FLEW: Well, I don’t believe in the God of any revelatory system, although I am open to that. But it seems to me that the case for an Aristotelian God who has the characteristics of power and also intelligence, is now much stronger than it ever was before. And it was from Aristotle that Aquinas drew the materials for producing his five ways of, hopefully, proving the existence of his God. Aquinas took them, reasonably enough, to prove, if they proved anything, the existence of the God of the Christian revelation. But Aristotle himself never produced a definition of the word “God,” which is a curious fact. But this concept still led to the basic outline of the five ways. It seems to me, that from the existence of Aristotle’s God, you can’t infer anything about human behaviour. So what Aristotle had to say about justice (justice, of course, as conceived by the Founding Fathers of the American republic as opposed to the “social” justice of John Rawls9) was very much a human idea, and he thought that this idea of justice was what ought to govern the behaviour of individual human beings in their relations with others.
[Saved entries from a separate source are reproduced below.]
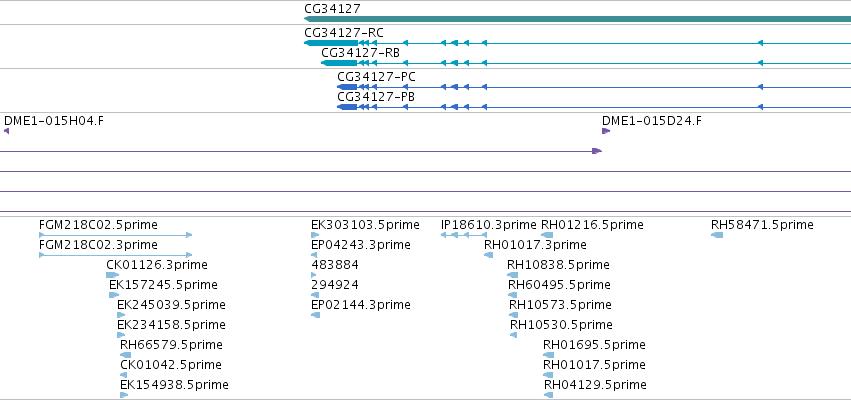Click the EK154938.5prime EST arrow
The width and height of the screenshot is (851, 400).
[x=124, y=395]
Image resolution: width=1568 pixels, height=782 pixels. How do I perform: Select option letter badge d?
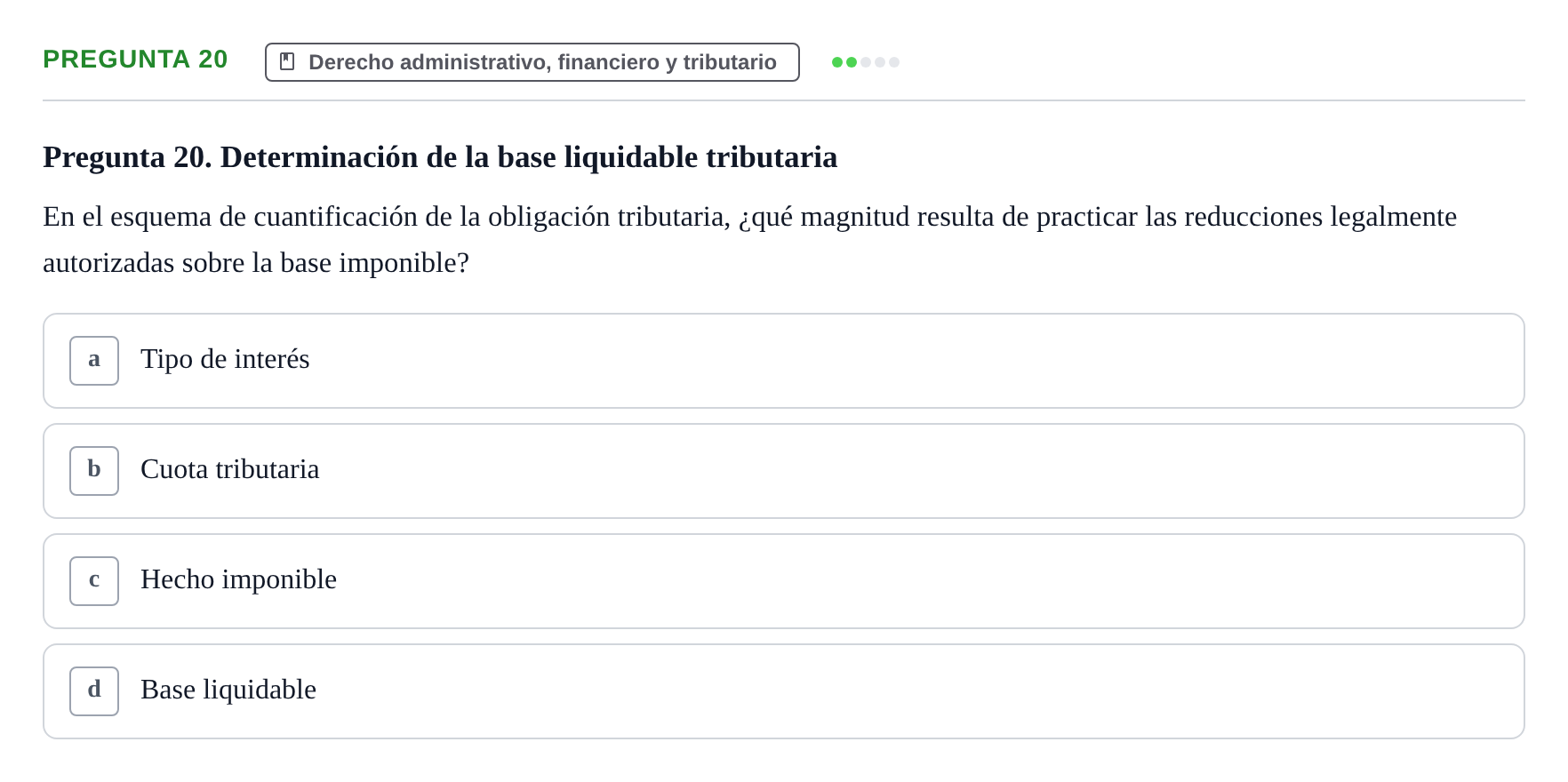click(94, 691)
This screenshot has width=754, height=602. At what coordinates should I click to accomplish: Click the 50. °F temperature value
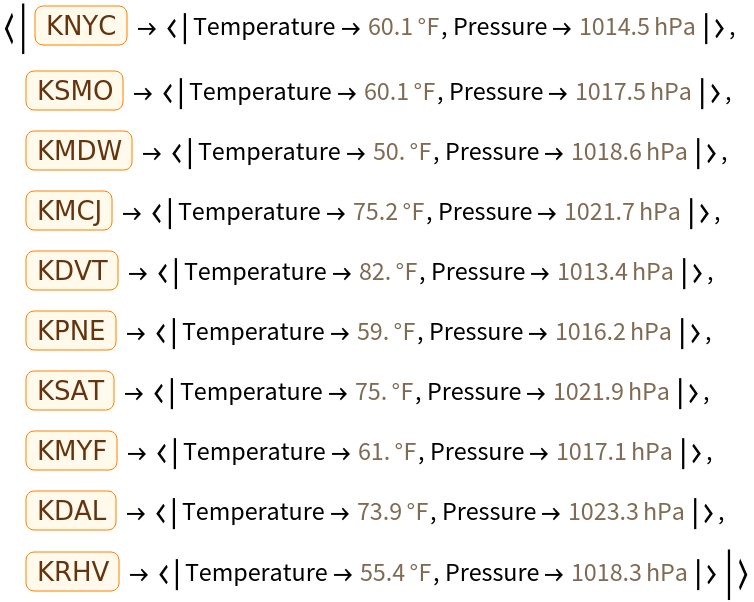tap(406, 153)
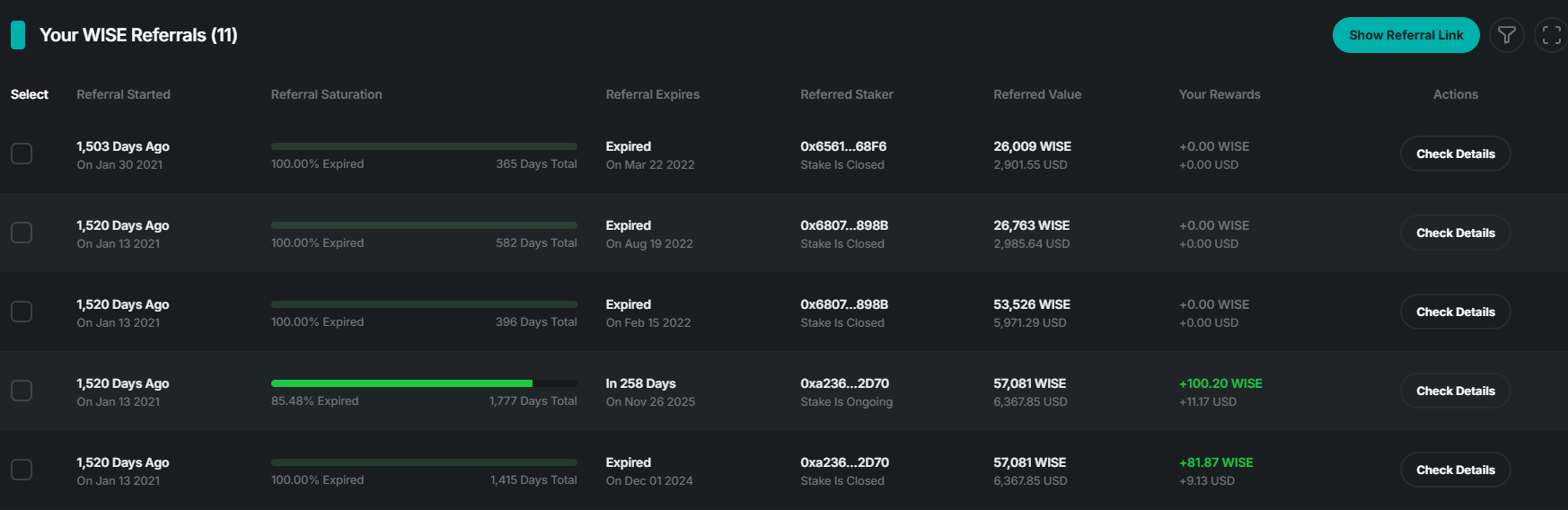Image resolution: width=1568 pixels, height=510 pixels.
Task: Click the +100.20 WISE reward amount
Action: [x=1220, y=383]
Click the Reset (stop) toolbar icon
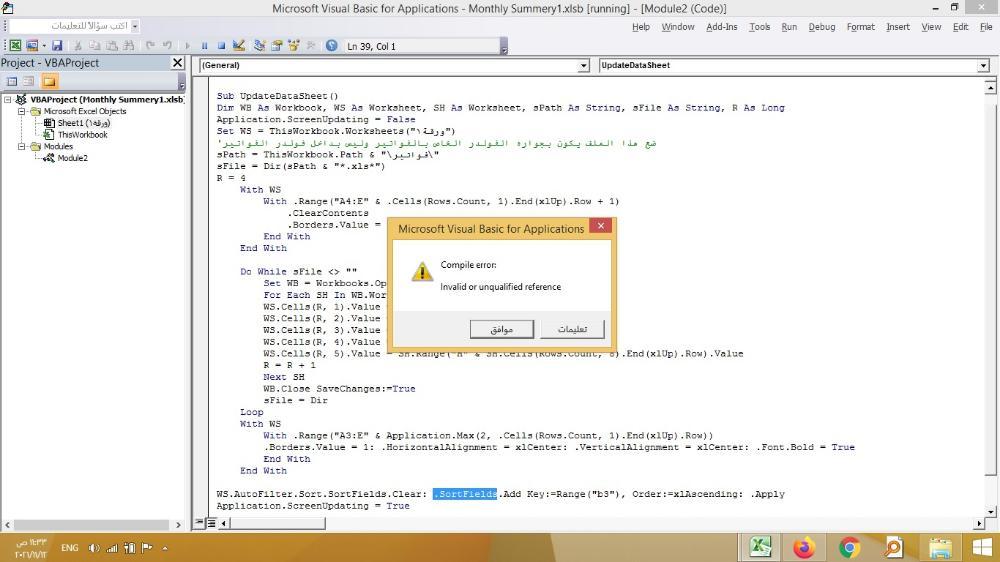 tap(221, 46)
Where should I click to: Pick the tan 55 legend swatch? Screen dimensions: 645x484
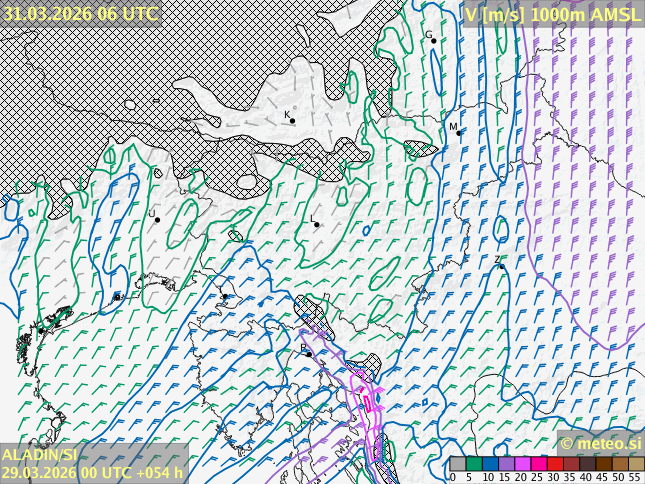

HABERMAS: Once you mentioned to me that your view might be called Deism. Do you think that would be a fair designation?

FLEW: Yes, absolutely right. What Deists, such as the Mr. Jefferson who drafted the American Declaration of Independence, believed was that, while reason, mainly in the form of arguments to design, assures us that there is a God, there is no room either for any supernatural revelation of that God or for any transactions between that God and individual human beings.

HABERMAS: Then, would you comment on your “openness” to the notion of theistic revelation?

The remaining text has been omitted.